Design pattern for asynchronous while loop

I have a function that boils down to:
while(doWork)
{
config = generateConfigurationForTesting();
result = executeWork(config);
doWork = isDone(result);
}
How can I rewrite this for efficient asynchronous execution, assuming all functions are thread safe, independent of previous iterations, and probably require more iterations than the maximum number of allowable threads ?
The problem here is we don't know how many iterations are required in advance so we can't make a dispatch_group or use dispatch_apply.
This is my first attempt, but it looks a bit ugly to me because of arbitrarily chosen values and sleeping;
int thread_count = 0;
bool doWork = true;
int max_threads = 20; // arbitrarily chosen number
dispatch_queue_t queue =
dispatch_get_global_queue(DISPATCH_QUEUE_PRIORITY_DEFAULT, 0);
while(doWork)
{
if(thread_count < max_threads)
{
dispatch_async(queue, ^{ Config myconfig = generateConfigurationForTesting();
Result myresult = executeWork();
dispatch_async(queue, checkResult(myresult)); });
thread_count++;
}
else
usleep(100); // don't consume too much CPU
}
void checkResult(Result value)
{
if(value == good) doWork = false;
thread_count--;
}
Based on your description, it looks like generateConfigurationForTesting is some kind of randomization technique or otherwise a generator which can make a near-infinite number of configuration (hence your comment that you don't know ahead of time how many iterations you will need). With that as an assumption, you are basically stuck with the model that you've created, since your executor needs to be limited by some reasonable assumptions about the queue and you don't want to over-generate, as that would just extend the length of the run after you have succeeded in finding value ==good measurements.
I would suggest you consider using a queue (or OSAtomicIncrement* and OSAtomicDecrement*) to protect access to thread_count and doWork.
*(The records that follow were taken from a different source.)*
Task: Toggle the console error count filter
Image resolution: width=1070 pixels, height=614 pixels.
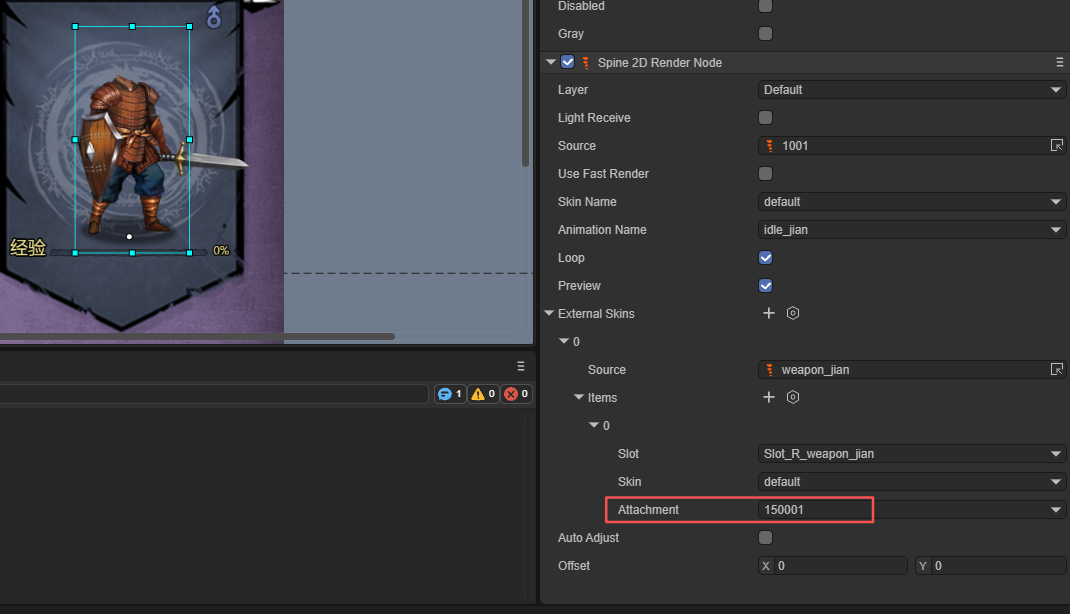Action: click(x=515, y=394)
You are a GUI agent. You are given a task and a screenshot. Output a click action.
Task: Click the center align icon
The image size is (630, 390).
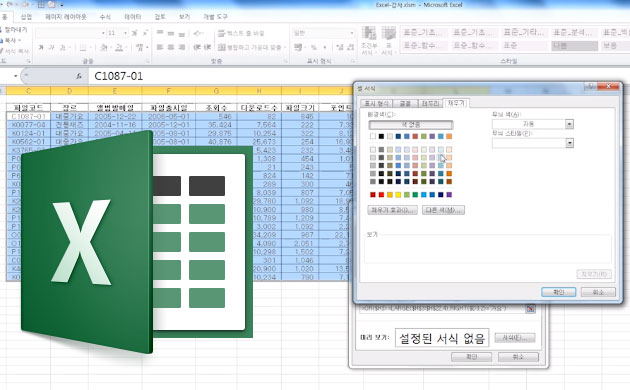tap(171, 47)
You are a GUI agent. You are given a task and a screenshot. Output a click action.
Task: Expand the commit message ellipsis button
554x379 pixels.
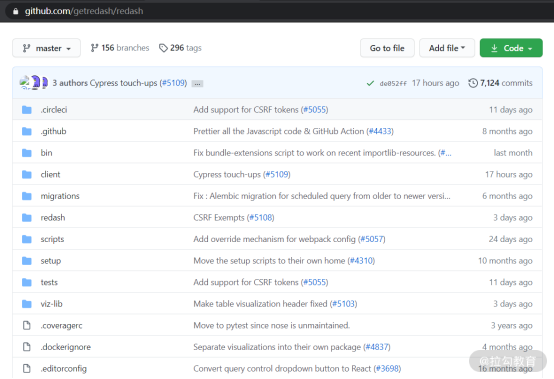point(197,84)
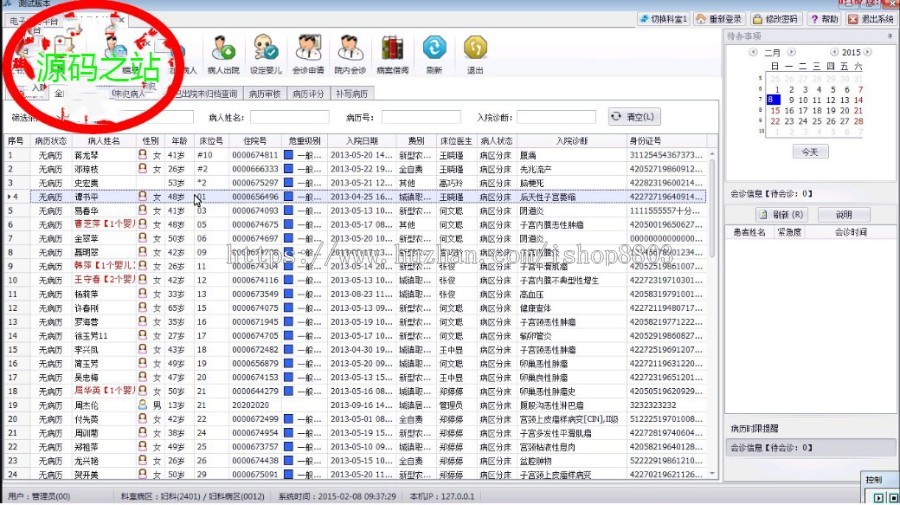Switch to the 病历审核 tab
This screenshot has height=505, width=900.
coord(263,94)
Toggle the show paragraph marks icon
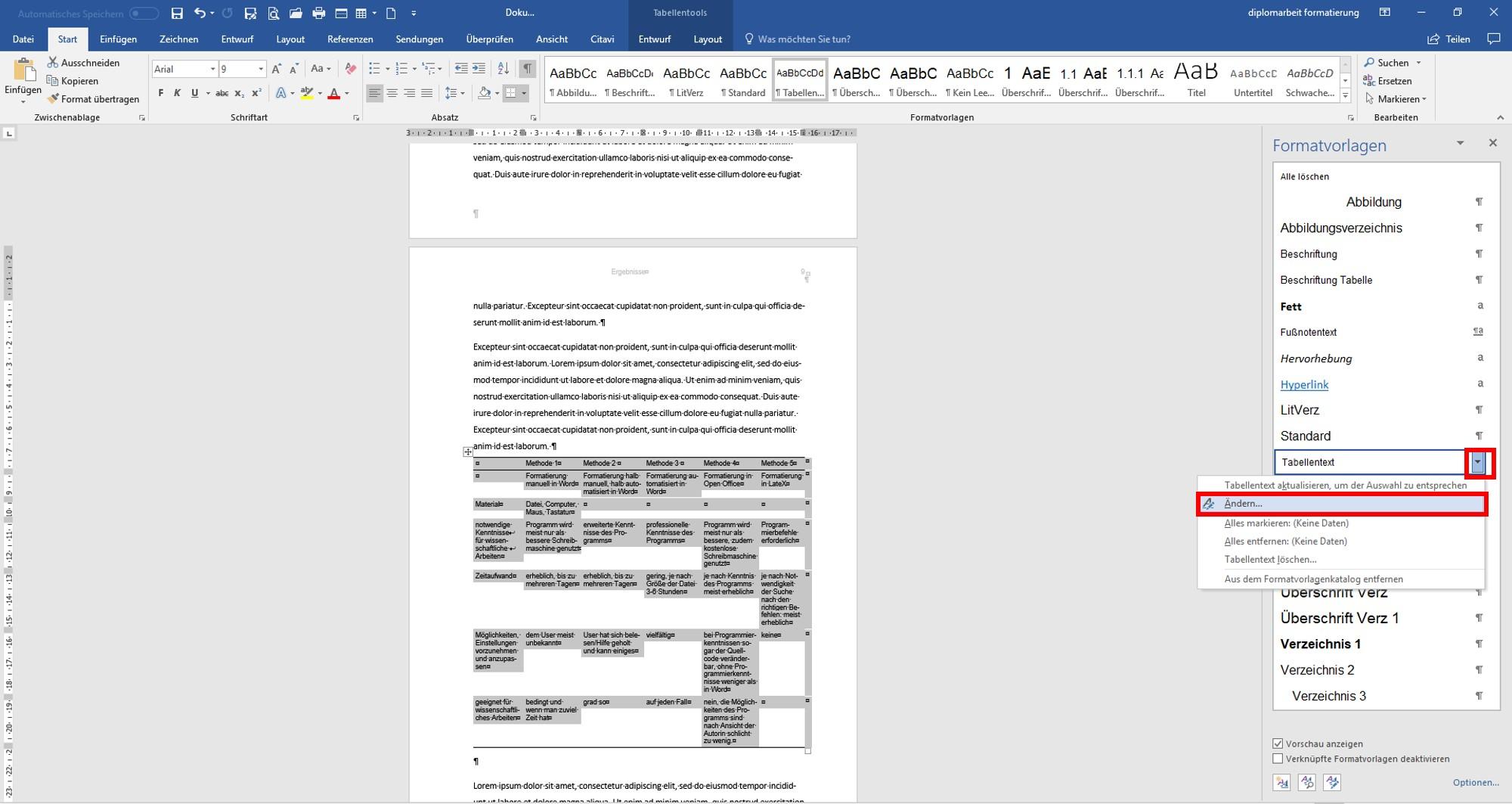 click(527, 69)
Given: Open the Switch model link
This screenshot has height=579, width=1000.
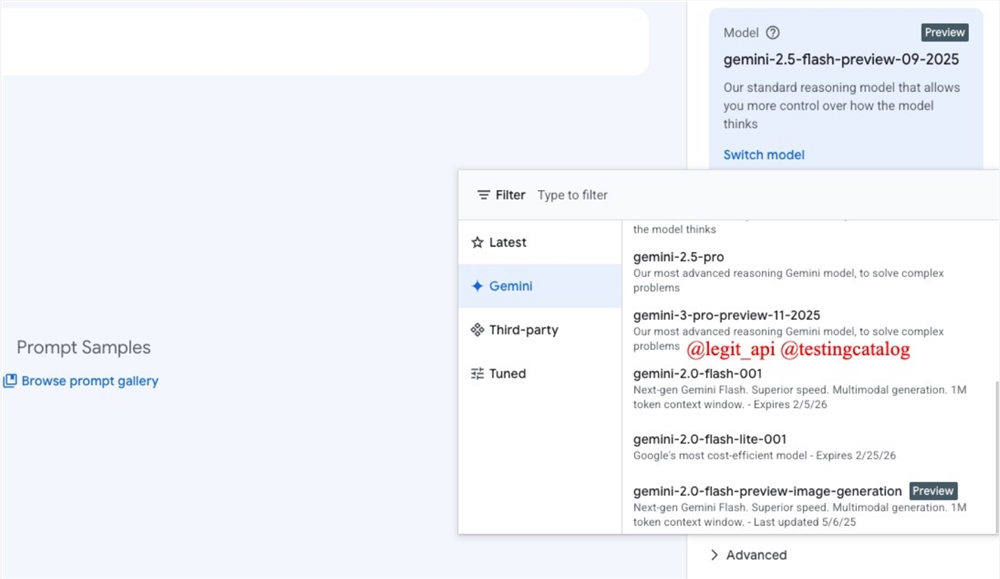Looking at the screenshot, I should pos(763,154).
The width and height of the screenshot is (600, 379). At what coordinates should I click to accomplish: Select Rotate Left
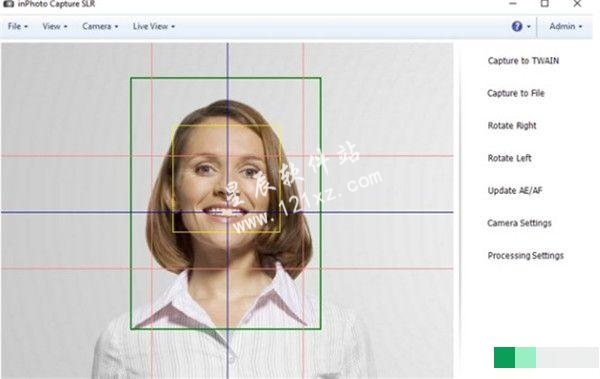point(509,158)
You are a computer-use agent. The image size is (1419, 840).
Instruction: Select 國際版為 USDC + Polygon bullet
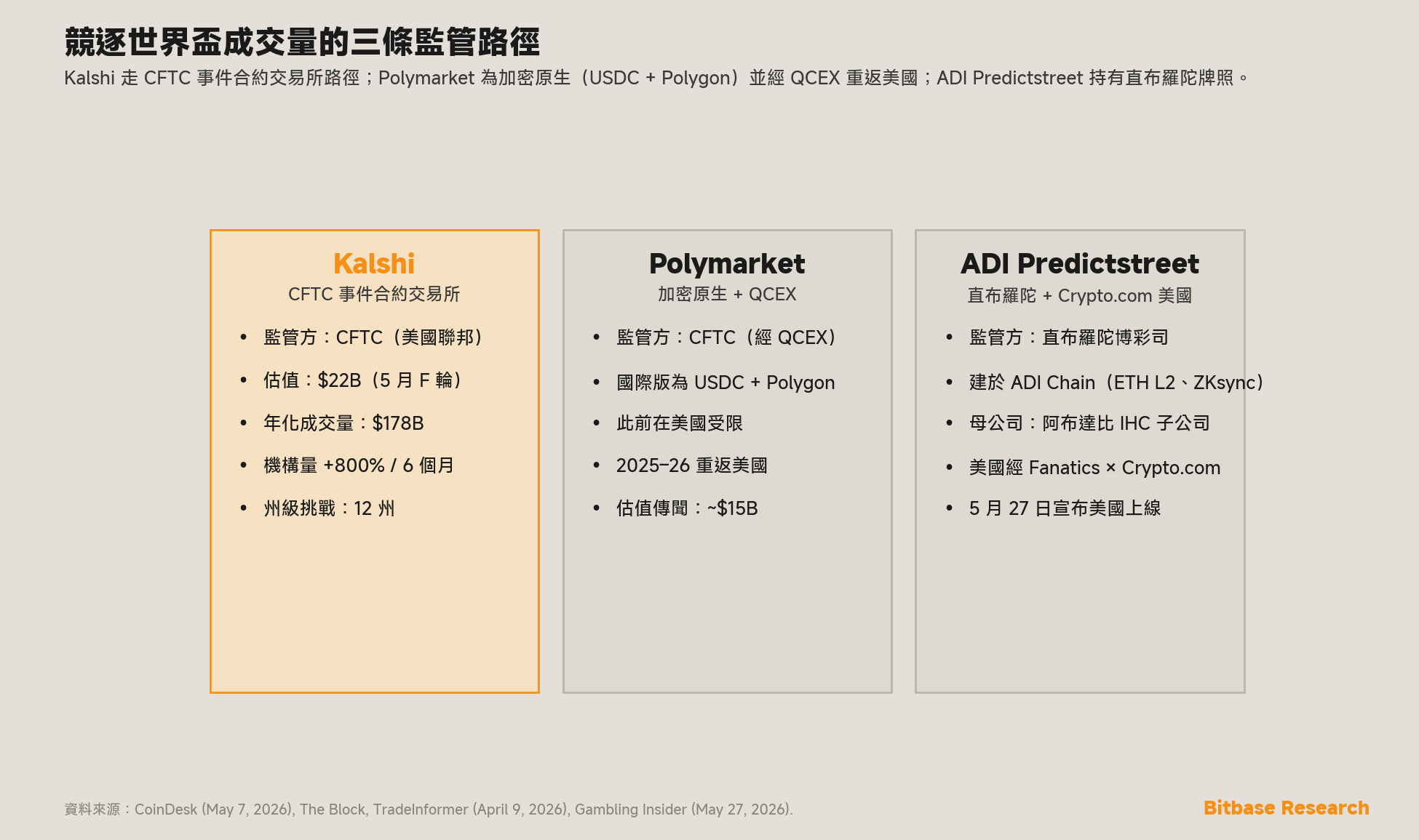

As it stands, the thread_count increment and decrement will happen in two different queues (main_queue for the main thread and the default queue for the background task) and thus could simultaneously increment and decrement the thread count. This could lead to an undercount (which would cause more threads to be created than you expect) or an overcount (which would cause you to never complete your task).
Another option to making this look a little nicer would be to have checkResult add new elements into the queue if value!=good. This way, you load up the initial elements of the queue using dispatch_apply( 20, queue, ^{ ... }) and you don't need the thread_count at all. The first 20 will be added using dispatch_apply (or an amount that dispatch_apply feels is appropriate for your configuration) and then each time checkResult is called you can either set doWork=false or add another operation to queue.
dispatch_apply() works for this, just pass ncpu as the number of iterations (apply never uses more than ncpu worker threads) and keep each instance of your worker block running for as long as there is more work to do (i.e. loop back to generateConfigurationForTesting() unless !doWork).